§ **EXERCISE DATA**

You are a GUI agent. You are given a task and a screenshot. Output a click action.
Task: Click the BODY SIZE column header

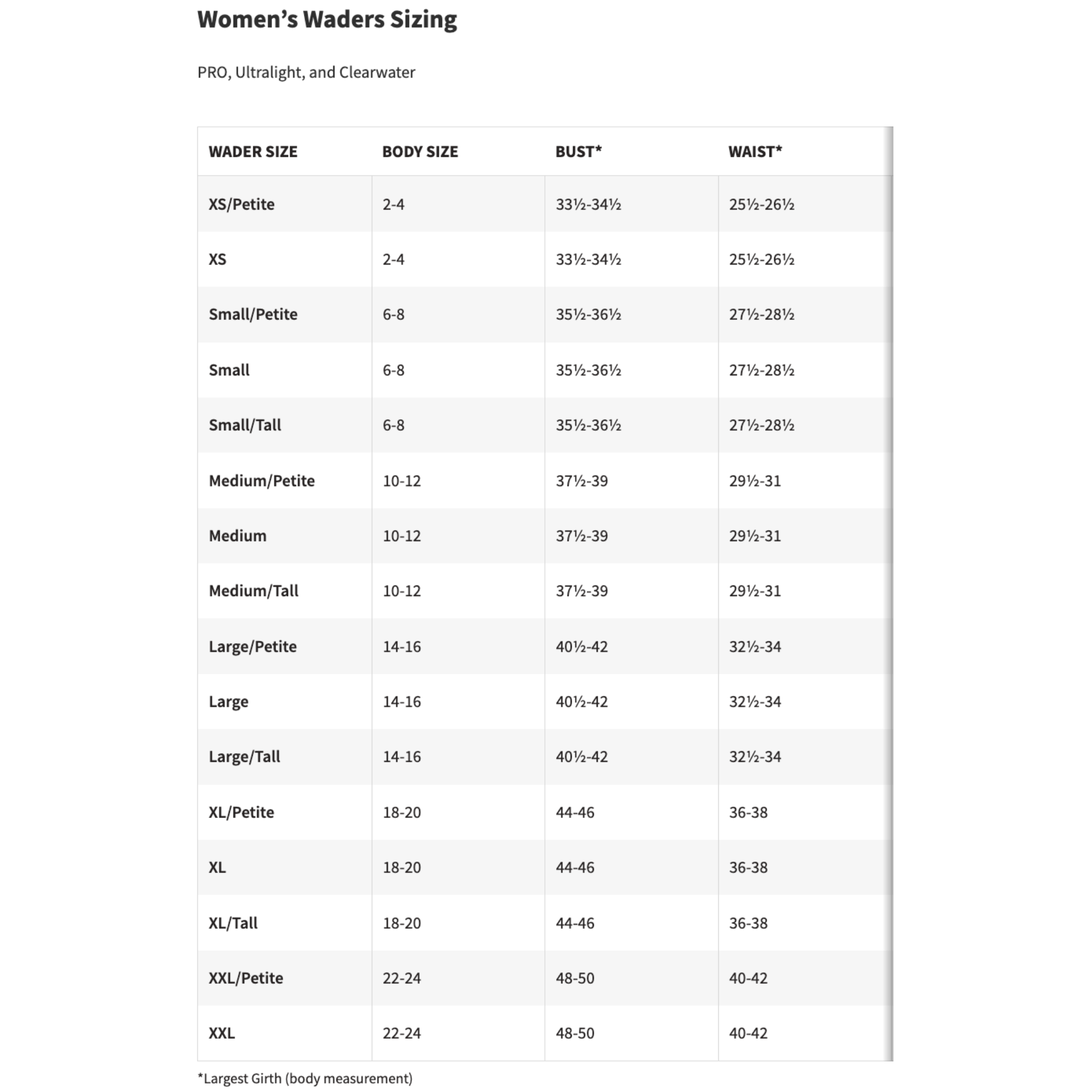click(x=420, y=151)
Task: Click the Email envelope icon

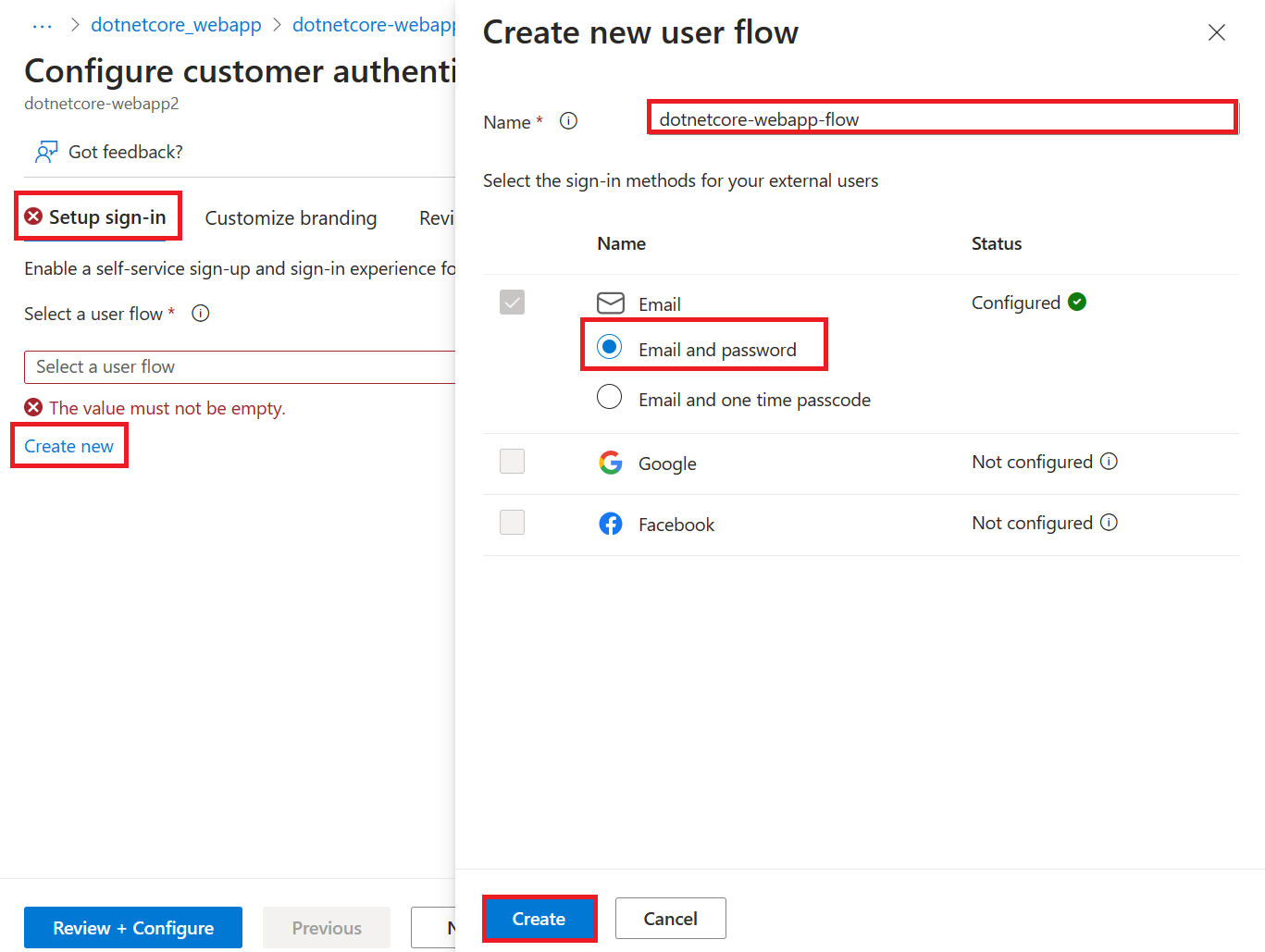Action: pos(611,303)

§ **DIRECTIONS**
Put the lines of all the records above into a numbered list, leaving out blank lines and the pictures.

§ **FINAL RESULT**
1. You are a GUI agent. You are given a task and a screenshot. Output a click action.
2. Task: Click the BODY SIZE column header
3. click(x=420, y=151)
4. Task: Click the Email envelope icon
5. Action: pos(611,303)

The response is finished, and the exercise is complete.